Las enfermedades de la Sociedad
Resumen
«Cuando advierta que para producir necesita obtener autorización de quienes no producen nada; cuando compruebe que el dinero fluye hacia quienes trafican no bienes, sino favores; cuando perciba que muchos se hacen ricos por el soborno y por influencias más que por el trabajo, y que las leyes no lo protegen contra ellos sino, por el contrario, son ellos los que están protegidos contra usted; cuando repare que la corrupción es recompensada y la honradez se convierte en un autosacrificio, entonces podrá afirmar, sin temor a equivocarse, que su sociedad está condenada.»
(Ayn Rand, La Rebelión de Atlas, 1957)
La claridad de la frase escrita por la filósofa rusa creadora del objetivismo (al que definía como la filosofía necesaria para vivir en la tierra), no meritaría mayores comentarios que expliquen lo que expresa de una forma y exactitud casi excelsas.
Sin embargo, muchos médicos descubrimos a diario que nuestros mayores y más específicos conocimientos científicos -la mayoría de ellos logrado con nuestro esfuerzo personal-, que nuestro entrenamiento cada vez más riguroso y exigente y que nuestra dedicación cada vez más amplia, no alcanzan para curar, mitigar o, por lo menos, hacer más tolerables los males que afectan a nuestra gente.
Percibimos, con cierta desazón, que nos invade un sentimiento de impotencia al no poder solucionar adecuadamente los problemas que sitian la salud de los pacientes que nos consultan. Es evidente que los adelantos científicos, sean o no beneficiosos en términos de eficiencia, no alcanzan en modo alguno para remediar los males que contactamos a diario. Sólo tratan a la porción menor de la población que asistimos.

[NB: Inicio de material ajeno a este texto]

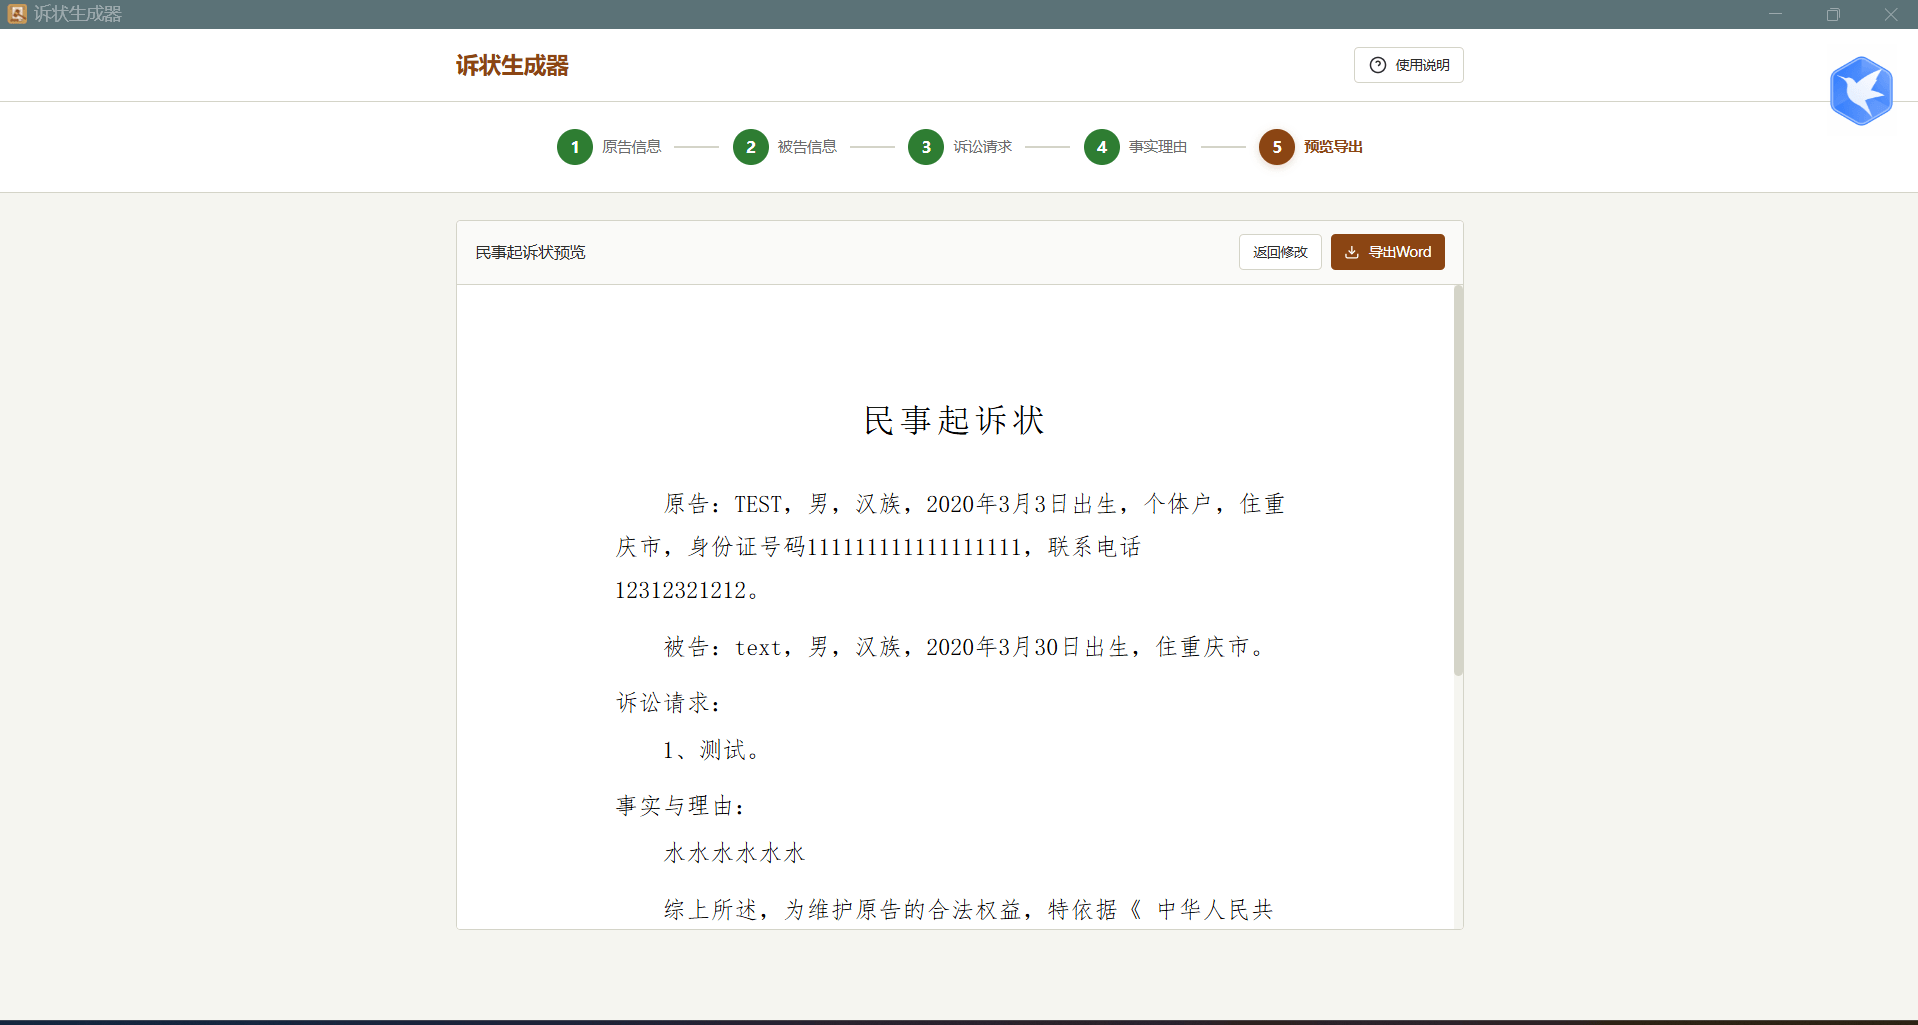
Task: Go to step 1 原告信息
Action: (575, 147)
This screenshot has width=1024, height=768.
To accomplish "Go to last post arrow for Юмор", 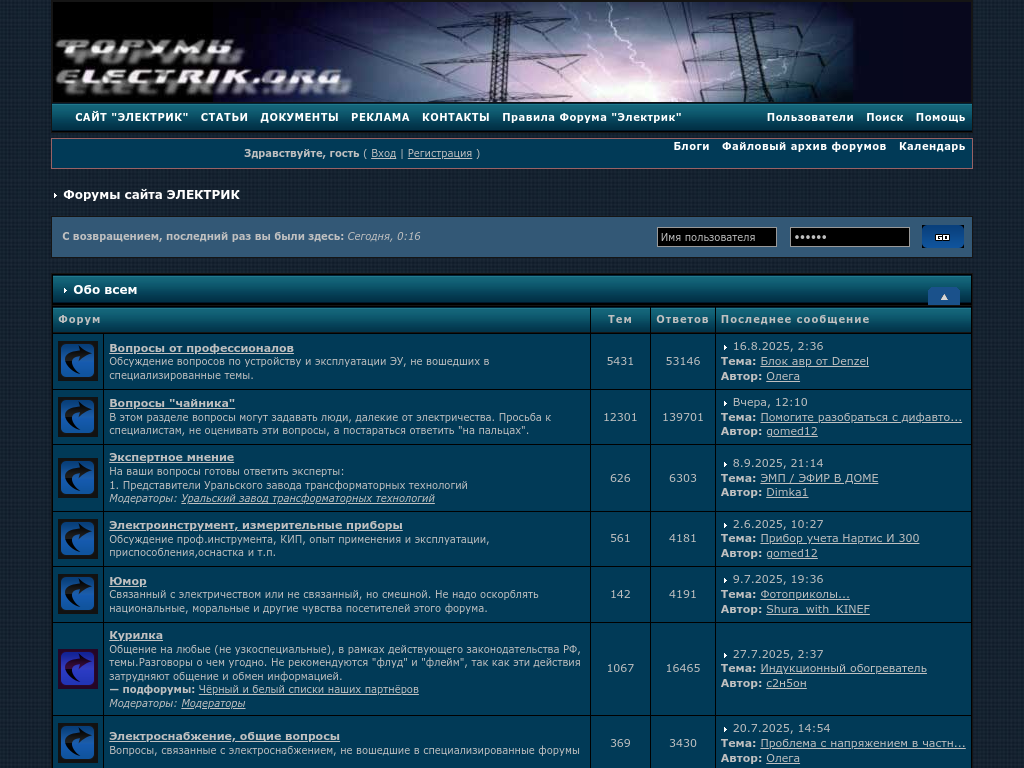I will coord(725,580).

La angustia de un padre de familia sin trabajo, la abulia del que sólo espera la ayuda de un programa estatal para su sustento, el desánimo del que se preparó concienzudamente para un trabajo y es desplazado por otro menos capacitado pero más relacionado, la furia del que quiere hacer y constantemente es obstaculizado por los que toman el «no hacer» como una cultura de vida, el cansancio del trabajador explotado, que hace de trueno pero siempre ve que llueve para otros, entre otras tantas; son causas etiológicas que no hemos estudiado en nuestras facultades, pero que sí causan enfermedad y muerte.

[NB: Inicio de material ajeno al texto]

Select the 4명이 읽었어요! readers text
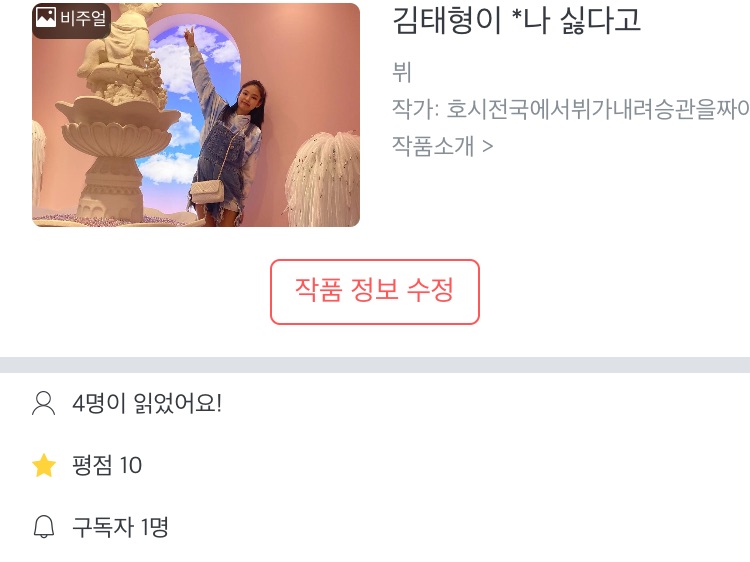This screenshot has height=562, width=750. (147, 403)
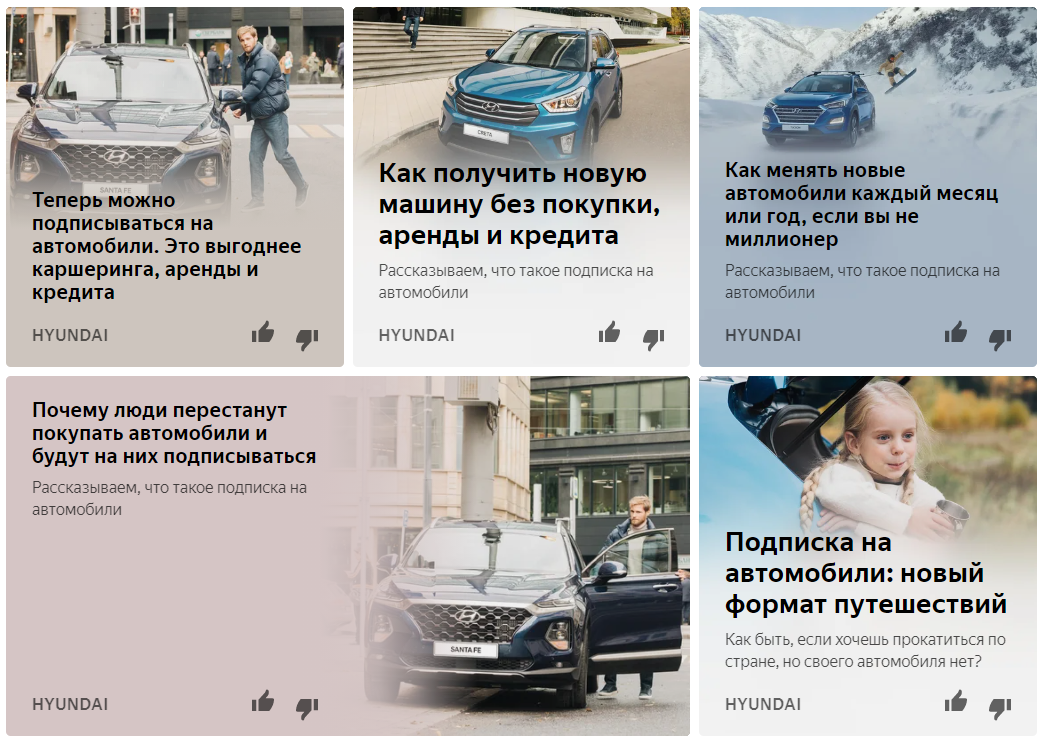The height and width of the screenshot is (739, 1041).
Task: Dislike the 'Почему люди перестанут покупать' card
Action: click(x=307, y=708)
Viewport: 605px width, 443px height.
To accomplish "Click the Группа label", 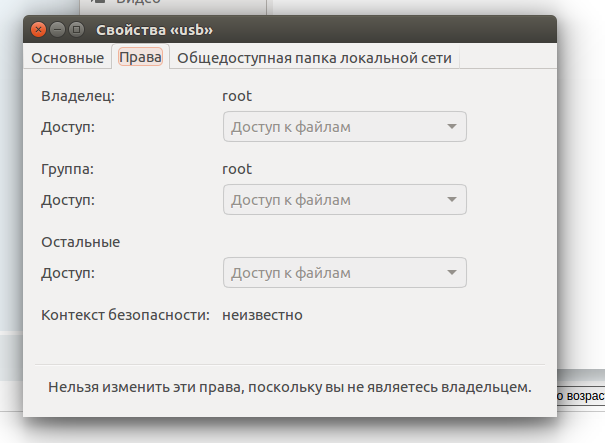I will coord(68,169).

Tampoco somos originales en esto: ya Ramón Carrillo antes de 1940 nos advertía que, al lado de la pobreza, los gérmenes causan pobres enfermedades (debe ser por ello que murió solo y exilado); o, más recientemente, Amartya Sen, Nóbel de Economía, que dijo que «…la mayor inversión de los pobres son años de vida…».
Poco hemos hecho en este más de medio siglo; ya ahora, nos queda inculcarle a los que nos sucedan, que ninguna profesión puede crecer efectivamente cuando la sociedad en la que está inserta no crece y que también es tarea nuestra, de los médicos, que este desarrollo sea sano.